> [DIRECTIONS]:
Filter these entries down to the lines that hold the word "breadcrumb", and show each of them.

================

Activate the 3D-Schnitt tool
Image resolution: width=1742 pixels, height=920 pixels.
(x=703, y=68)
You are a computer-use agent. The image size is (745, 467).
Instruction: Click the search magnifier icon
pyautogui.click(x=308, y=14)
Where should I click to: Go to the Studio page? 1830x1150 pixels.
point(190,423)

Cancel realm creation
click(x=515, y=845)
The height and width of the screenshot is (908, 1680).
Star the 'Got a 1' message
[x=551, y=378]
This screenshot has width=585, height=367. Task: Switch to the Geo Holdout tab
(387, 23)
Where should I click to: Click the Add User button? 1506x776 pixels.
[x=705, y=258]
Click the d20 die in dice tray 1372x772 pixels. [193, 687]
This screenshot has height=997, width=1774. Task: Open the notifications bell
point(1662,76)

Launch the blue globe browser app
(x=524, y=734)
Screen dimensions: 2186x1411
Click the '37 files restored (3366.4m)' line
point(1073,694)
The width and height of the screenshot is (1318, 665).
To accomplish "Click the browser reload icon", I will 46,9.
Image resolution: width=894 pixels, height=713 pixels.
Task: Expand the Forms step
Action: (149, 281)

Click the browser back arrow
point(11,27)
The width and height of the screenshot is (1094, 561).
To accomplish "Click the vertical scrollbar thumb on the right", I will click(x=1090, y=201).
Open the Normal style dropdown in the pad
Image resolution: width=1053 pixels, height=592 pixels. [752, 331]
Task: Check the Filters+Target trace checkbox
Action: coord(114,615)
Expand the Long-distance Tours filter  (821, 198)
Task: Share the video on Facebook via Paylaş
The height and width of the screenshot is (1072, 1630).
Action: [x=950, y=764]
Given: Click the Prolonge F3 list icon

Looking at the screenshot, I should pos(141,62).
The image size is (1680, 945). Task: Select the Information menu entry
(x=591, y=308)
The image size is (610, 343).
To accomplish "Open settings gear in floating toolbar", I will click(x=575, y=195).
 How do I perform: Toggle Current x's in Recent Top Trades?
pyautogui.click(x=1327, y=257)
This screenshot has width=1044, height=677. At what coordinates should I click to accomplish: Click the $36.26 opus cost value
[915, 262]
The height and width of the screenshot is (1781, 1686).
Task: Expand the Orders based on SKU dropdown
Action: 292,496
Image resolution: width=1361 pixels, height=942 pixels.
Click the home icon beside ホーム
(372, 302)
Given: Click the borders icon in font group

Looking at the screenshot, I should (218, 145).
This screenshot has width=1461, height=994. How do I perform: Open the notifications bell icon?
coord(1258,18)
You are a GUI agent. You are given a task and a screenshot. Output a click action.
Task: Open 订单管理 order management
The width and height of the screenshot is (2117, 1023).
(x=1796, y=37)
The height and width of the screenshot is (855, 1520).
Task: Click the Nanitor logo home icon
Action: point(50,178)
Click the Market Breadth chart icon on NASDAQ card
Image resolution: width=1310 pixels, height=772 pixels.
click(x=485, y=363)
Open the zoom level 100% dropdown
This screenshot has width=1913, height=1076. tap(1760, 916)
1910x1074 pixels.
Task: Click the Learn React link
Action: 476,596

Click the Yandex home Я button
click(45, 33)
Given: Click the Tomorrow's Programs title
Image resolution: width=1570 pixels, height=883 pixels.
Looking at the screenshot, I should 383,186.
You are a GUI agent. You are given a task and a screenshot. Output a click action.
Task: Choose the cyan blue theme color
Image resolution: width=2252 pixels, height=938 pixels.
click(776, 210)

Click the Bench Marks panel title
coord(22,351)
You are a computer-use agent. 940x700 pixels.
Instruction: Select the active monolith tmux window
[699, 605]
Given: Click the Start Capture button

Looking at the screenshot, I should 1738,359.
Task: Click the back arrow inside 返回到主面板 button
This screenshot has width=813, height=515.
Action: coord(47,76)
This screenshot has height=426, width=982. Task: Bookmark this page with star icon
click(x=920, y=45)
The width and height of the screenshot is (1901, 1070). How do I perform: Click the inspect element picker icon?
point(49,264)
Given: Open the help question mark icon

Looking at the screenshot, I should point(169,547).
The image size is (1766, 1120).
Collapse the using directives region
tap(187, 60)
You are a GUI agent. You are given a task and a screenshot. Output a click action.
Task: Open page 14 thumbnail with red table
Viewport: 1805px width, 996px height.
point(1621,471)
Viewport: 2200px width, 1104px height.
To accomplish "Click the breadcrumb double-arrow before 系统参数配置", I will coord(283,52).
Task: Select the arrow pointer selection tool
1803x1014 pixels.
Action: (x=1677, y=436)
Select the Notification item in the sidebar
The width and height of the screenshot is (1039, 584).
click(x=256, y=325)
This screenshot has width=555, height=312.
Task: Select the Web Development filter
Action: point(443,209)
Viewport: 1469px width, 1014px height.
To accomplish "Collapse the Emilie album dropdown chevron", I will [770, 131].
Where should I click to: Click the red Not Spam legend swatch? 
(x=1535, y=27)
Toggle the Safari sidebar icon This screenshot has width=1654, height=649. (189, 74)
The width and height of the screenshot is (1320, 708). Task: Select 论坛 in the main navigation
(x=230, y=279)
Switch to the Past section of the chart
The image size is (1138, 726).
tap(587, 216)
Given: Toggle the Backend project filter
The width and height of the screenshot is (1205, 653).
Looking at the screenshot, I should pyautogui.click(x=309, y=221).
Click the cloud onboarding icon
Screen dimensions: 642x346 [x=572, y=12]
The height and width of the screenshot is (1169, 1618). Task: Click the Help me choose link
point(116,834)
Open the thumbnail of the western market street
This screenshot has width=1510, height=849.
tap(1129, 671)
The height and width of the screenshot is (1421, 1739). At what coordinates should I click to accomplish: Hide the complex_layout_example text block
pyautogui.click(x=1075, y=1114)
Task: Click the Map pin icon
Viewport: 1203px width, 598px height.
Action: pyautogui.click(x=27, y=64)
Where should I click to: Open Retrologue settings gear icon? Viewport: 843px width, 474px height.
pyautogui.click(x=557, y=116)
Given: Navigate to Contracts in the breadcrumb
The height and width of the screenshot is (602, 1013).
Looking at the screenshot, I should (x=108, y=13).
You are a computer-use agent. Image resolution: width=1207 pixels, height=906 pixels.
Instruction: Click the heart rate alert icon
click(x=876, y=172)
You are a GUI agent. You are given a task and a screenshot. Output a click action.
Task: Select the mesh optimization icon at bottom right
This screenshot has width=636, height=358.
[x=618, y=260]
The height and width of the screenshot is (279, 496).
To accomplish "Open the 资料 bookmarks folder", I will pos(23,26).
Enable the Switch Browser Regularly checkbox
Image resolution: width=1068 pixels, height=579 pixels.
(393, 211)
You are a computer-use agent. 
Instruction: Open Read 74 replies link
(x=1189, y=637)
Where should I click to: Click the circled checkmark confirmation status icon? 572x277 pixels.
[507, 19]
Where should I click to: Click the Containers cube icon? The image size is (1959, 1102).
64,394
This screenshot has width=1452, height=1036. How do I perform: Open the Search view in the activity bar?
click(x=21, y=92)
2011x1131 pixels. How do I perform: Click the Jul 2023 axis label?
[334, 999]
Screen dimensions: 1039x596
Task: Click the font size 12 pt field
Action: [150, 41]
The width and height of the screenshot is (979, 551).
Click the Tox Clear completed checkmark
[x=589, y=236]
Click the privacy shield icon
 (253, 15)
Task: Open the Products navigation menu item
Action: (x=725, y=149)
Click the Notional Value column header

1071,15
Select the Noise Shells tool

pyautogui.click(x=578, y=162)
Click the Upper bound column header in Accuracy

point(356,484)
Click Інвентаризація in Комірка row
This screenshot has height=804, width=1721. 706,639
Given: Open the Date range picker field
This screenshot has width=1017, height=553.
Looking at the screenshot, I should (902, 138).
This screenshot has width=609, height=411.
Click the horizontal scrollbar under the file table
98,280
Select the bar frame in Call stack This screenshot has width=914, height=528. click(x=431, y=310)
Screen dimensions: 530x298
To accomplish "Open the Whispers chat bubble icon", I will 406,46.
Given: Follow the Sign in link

================

> [TASK RESPONSE]:
To accomplish "Click the breadcrumb double-arrow before 系统参数配置", I will coord(283,52).
Given: Navigate to Contracts in the breadcrumb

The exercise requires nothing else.